6 DC comic heroes who served in the Army
In the early days of comic strips, they were often more political cartoon than art enjoyed by adults and kids. This was until Malcolm Wheeler-Nicholson released the very first comic book, 1935's New Fun, under his new company, National Allied Publications. Through a series of mergers and buyouts, this company would eventually evolve into the comic giant, DC Comics. Before this, however, Wheeler-Nicholson served in the U.S. Army and was widely known as the "youngest major in the Army" at 27.
Just as many of the Marvel superheroes have pulled inspiration from Stan Lee's time in the Army, many DC heroes followed Wheeler-Nicholson.
Here are six DC heroes that served in the Army. Not all of them have superpowers, but then again, neither does Batman.
6. Jonah Hex
Jonah Hex's story begins in the Civil War where he was a southerner fighting for the Confederacy. His conscience held him back from fighting abolitionists, with whom he agreed philosophically, and he eventually surrendered his forces.
Tried for treason and exiled to the Wild West, Hex would later be branded with the mark of the demon and be forced to walk the west as a supernatural bounty hunter. At some point, he'd also travel time (because comic logic) and fight alongside other superheroes.
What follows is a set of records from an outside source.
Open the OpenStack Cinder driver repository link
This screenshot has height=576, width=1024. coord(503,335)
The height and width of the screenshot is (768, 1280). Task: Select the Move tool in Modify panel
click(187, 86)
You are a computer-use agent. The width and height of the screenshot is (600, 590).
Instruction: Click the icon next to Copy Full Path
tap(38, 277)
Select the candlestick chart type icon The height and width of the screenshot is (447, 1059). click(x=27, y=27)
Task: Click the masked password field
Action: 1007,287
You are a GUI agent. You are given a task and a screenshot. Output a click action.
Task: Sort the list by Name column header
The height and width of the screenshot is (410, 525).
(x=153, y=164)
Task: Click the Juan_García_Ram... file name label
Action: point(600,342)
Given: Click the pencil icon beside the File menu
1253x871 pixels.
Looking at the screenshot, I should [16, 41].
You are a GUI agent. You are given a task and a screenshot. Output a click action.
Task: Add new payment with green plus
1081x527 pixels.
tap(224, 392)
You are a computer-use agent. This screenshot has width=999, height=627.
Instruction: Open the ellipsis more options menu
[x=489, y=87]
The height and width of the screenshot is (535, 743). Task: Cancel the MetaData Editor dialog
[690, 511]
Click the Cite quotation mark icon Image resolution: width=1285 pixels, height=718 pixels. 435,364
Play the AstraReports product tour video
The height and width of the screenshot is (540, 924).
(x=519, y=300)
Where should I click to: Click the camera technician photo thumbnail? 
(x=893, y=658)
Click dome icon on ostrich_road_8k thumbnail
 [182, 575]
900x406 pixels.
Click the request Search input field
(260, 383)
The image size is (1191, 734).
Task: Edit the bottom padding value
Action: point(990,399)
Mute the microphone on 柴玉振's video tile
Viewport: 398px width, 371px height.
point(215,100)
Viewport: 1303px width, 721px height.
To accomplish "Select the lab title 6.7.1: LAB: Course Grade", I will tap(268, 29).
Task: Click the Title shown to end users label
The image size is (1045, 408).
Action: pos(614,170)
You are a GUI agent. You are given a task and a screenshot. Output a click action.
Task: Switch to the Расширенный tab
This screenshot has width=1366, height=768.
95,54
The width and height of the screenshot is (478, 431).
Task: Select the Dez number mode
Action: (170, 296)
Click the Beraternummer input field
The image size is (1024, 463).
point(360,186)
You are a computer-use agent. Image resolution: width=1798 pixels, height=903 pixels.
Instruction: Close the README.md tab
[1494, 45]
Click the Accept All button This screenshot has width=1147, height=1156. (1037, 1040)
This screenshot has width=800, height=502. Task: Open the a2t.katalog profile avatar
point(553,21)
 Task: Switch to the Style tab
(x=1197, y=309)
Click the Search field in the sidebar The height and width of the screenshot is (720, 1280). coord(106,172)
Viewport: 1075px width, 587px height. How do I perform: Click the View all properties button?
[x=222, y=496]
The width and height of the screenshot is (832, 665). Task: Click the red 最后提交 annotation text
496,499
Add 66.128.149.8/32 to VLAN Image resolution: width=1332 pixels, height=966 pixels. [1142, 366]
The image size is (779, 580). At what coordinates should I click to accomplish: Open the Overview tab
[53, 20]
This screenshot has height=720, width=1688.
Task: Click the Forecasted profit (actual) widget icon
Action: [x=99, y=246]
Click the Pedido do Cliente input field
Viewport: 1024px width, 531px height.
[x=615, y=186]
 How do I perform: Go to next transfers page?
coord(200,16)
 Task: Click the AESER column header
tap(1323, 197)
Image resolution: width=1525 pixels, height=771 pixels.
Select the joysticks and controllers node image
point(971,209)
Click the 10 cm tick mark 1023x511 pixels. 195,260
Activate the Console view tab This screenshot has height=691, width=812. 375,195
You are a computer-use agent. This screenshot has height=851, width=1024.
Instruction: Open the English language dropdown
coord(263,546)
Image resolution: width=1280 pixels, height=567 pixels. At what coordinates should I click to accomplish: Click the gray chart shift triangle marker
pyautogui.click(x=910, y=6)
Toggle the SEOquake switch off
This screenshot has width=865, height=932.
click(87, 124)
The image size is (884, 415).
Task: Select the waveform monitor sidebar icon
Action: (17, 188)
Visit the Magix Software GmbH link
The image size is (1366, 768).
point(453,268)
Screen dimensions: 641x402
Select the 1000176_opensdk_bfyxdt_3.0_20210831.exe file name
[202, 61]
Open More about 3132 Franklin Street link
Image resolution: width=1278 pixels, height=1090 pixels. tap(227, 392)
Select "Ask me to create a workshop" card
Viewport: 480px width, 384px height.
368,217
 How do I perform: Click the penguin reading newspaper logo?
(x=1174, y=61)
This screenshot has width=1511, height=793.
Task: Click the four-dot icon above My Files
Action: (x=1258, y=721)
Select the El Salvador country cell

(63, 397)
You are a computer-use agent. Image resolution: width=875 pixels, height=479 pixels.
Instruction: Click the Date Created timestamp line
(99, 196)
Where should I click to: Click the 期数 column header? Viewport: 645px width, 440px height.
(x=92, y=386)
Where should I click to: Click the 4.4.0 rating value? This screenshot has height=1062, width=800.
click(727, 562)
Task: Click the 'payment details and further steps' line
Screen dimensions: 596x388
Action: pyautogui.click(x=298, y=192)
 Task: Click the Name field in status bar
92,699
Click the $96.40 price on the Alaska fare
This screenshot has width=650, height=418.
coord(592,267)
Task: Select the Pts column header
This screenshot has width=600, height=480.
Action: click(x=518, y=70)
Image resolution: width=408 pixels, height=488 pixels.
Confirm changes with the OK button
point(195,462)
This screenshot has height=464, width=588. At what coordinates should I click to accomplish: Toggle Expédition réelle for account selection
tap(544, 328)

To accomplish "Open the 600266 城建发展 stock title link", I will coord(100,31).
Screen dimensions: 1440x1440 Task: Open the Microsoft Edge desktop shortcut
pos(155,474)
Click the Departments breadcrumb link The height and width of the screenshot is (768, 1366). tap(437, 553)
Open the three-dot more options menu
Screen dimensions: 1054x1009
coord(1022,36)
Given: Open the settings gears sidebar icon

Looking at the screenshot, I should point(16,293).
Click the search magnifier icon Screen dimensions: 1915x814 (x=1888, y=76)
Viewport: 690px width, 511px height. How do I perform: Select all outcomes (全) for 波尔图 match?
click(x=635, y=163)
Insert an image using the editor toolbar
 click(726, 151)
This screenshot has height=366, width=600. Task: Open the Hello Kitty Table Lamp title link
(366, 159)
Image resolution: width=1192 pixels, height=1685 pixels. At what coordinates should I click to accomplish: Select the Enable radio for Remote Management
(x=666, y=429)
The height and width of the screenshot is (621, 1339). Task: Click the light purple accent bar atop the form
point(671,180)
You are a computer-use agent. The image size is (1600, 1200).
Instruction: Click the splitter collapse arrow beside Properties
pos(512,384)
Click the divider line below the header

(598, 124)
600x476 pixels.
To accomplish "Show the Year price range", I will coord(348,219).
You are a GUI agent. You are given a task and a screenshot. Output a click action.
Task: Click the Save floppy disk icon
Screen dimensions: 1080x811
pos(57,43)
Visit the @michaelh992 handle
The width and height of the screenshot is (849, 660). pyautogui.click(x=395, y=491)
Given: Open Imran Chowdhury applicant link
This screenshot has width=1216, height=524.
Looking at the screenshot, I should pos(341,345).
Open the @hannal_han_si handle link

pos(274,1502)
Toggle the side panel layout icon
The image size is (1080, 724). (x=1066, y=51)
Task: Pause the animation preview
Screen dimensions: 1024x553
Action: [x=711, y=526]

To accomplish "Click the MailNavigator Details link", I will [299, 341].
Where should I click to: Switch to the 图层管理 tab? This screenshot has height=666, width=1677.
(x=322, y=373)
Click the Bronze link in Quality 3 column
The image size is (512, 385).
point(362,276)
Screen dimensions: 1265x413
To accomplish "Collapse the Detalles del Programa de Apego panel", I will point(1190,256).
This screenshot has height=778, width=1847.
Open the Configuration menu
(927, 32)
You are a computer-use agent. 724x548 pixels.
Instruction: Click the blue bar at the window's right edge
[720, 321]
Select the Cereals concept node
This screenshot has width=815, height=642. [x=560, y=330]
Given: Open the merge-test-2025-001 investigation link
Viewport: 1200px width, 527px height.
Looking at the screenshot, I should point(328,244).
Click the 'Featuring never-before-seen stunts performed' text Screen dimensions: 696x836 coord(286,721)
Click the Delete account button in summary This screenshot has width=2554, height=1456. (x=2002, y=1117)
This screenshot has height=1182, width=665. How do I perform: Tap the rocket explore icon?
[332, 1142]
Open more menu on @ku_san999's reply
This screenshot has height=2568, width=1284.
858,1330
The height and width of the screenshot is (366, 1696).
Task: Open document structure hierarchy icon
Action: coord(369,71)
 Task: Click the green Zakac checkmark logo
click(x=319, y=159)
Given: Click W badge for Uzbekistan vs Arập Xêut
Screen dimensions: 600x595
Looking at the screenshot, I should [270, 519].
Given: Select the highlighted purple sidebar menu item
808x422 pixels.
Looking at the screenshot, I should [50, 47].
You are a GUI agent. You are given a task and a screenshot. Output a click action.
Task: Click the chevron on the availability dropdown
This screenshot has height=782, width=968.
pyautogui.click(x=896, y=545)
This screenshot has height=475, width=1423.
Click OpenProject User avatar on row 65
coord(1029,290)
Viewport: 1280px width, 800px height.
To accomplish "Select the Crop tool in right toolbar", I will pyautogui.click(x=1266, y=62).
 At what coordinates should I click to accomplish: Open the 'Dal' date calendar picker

He also fought alongside Yosemite Sam. Yeah, the Looney Toons' Yosemite Sam. (Image via DC Comics)
5. Deathstroke (Slade Wilson)
DC's greatest and deadliest assassin, Deathstroke, cut his teeth in the Special Forces before he was experimented on, giving him super-human strength, agility, senses, and healing. It's a very similar storyline to Marvel's Wade Wilson, aka Deadpool
, even though Deathstroke came out 10 years earlier.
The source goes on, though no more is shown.